Heizen wider die gesetzlichen Vorschriften

Leserbrief vom 20. Dezember 2017 - 16:18

Zum Thema "Heizen im Stadtteil Diezenhalde".

Im Bebauungsplan Diezenhalde 2.3 steht für alle Bauherren unter Punkt 2.2. gut lesbar geschrieben: "Die Verbrennung von festen und flüssigen Brennstoffen ist im gesamten Verfahrensbereich nicht zulässig, gem. § 111(2) 3 LBO. Eine Ausnahme bilden nicht der ständigen Beheizung dienende offene Kaminfeuer sowie Feuerstätten für den Notfall."

Dieser Notfall scheint bei einigen Zeitgenossen während der gesamten Heizperiode (von Mitte Oktober bis Mitte März) real zu existieren. Da werden ganze Lastwagenladungen von Heizmaterial herangeschafft und dann auf "Teufel komm raus" geheizt. Zusätzlich wird dann noch der Hausmüll verbrannt. Das schadet zwar der Umwelt und der Nachbarschaft aber es schont den Geldsäckel der professionellen Heizer. Nach dem Motto: Was interessiert mich die Luftreinhaltung und die saubere Fernwärme, wenn ich sparen kann.

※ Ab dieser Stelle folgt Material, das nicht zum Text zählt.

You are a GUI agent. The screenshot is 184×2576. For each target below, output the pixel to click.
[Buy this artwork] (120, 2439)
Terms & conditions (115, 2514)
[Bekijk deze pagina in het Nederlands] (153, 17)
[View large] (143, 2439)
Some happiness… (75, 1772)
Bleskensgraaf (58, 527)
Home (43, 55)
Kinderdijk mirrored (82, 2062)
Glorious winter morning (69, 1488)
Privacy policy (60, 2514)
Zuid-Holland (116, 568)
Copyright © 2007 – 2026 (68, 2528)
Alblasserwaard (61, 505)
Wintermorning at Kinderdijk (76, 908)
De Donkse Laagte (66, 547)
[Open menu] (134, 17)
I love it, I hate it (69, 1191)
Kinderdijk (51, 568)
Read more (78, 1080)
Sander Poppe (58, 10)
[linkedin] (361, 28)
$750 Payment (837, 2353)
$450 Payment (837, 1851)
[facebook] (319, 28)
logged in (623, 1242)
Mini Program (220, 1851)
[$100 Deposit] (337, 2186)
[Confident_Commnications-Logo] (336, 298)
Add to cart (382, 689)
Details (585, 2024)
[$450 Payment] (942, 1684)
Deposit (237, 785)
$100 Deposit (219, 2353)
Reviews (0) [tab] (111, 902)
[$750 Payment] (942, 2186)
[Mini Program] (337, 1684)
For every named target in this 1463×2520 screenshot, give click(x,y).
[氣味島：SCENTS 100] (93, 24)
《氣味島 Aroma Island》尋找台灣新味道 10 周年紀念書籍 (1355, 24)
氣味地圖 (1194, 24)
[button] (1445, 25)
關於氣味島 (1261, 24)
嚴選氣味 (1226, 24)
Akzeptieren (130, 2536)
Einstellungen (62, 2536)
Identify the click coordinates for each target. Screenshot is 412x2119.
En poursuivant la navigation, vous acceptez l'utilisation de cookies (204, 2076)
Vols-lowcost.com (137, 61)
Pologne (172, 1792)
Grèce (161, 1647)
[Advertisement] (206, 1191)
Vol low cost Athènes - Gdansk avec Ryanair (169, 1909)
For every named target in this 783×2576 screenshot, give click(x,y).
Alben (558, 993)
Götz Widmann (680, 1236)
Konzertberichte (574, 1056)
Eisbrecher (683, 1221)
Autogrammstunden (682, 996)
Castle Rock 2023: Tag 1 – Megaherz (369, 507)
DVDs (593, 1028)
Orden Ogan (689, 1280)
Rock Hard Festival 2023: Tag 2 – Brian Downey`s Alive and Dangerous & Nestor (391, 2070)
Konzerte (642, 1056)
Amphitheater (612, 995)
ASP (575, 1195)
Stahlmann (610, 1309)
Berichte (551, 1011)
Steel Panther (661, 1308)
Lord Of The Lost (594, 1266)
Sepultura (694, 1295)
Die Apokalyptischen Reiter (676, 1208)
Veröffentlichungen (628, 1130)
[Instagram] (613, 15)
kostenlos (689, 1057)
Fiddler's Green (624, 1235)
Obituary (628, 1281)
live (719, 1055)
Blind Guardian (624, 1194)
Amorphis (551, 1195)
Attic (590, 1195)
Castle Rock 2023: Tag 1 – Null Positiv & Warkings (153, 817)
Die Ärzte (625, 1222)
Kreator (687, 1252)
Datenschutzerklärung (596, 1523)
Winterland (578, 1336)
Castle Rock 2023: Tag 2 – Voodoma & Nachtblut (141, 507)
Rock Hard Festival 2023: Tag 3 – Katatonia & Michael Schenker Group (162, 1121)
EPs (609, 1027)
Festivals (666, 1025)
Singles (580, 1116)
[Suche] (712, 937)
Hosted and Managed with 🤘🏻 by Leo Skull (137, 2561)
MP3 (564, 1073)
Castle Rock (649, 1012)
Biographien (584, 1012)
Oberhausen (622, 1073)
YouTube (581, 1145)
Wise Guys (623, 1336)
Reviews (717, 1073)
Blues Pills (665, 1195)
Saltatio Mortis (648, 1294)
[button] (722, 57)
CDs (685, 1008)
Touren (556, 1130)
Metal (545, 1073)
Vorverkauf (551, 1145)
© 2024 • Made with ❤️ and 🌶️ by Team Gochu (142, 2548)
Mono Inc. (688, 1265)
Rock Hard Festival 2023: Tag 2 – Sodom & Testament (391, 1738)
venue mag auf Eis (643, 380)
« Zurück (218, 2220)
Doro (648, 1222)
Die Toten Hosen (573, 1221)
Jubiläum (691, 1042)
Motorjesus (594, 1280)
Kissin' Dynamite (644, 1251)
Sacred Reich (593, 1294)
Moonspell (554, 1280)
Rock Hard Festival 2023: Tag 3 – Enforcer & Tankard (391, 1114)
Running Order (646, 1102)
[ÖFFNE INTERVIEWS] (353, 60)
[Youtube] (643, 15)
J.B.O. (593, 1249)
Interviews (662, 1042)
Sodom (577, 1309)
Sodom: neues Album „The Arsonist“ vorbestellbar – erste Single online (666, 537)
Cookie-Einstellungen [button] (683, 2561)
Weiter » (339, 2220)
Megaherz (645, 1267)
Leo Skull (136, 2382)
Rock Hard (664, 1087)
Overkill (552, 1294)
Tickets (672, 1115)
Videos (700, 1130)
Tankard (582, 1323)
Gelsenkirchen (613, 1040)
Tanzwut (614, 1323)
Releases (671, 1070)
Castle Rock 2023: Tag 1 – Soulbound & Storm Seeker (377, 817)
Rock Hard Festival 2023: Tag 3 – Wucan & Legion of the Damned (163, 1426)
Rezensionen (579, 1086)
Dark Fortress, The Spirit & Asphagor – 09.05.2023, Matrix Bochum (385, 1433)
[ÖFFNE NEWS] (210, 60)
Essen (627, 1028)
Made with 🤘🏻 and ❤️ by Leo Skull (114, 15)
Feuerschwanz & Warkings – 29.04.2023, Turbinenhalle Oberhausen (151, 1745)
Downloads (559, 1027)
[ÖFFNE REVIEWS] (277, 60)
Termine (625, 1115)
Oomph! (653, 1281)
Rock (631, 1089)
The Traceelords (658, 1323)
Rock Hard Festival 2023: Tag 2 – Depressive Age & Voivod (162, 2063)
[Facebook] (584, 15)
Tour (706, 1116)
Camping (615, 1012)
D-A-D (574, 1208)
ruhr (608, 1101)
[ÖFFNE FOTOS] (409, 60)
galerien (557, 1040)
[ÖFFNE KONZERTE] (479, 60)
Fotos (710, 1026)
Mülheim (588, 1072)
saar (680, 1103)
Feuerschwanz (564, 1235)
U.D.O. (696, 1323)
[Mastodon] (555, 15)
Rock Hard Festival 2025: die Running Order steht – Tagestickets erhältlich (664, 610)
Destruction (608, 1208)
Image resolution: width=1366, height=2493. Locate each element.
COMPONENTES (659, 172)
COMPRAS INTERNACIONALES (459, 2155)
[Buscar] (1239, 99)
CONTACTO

Für die Fernwärmeabnehmer ist das alles wie Hohn. Denn: Sie können die Fenster nicht aufmachen wenn sie nicht Gefahr laufen wollen, in der eigenen Wohnung zu ersticken. Das grenzt schon an vorsätzliche Körperverletzung. Außerdem ist es ein Verstoß gegen das Gesetz und ein egoistisches Handeln gegen die Stadtwerke Böblingen und die gesetzestreuen Fernwärmekunden.

Das Verhalten der Heizaktivisten resultiert auch aus der Gewissheit, dass sie sich absolut sicher fühlen, weil eine Beweisführung durch die Behörden schwierig ist.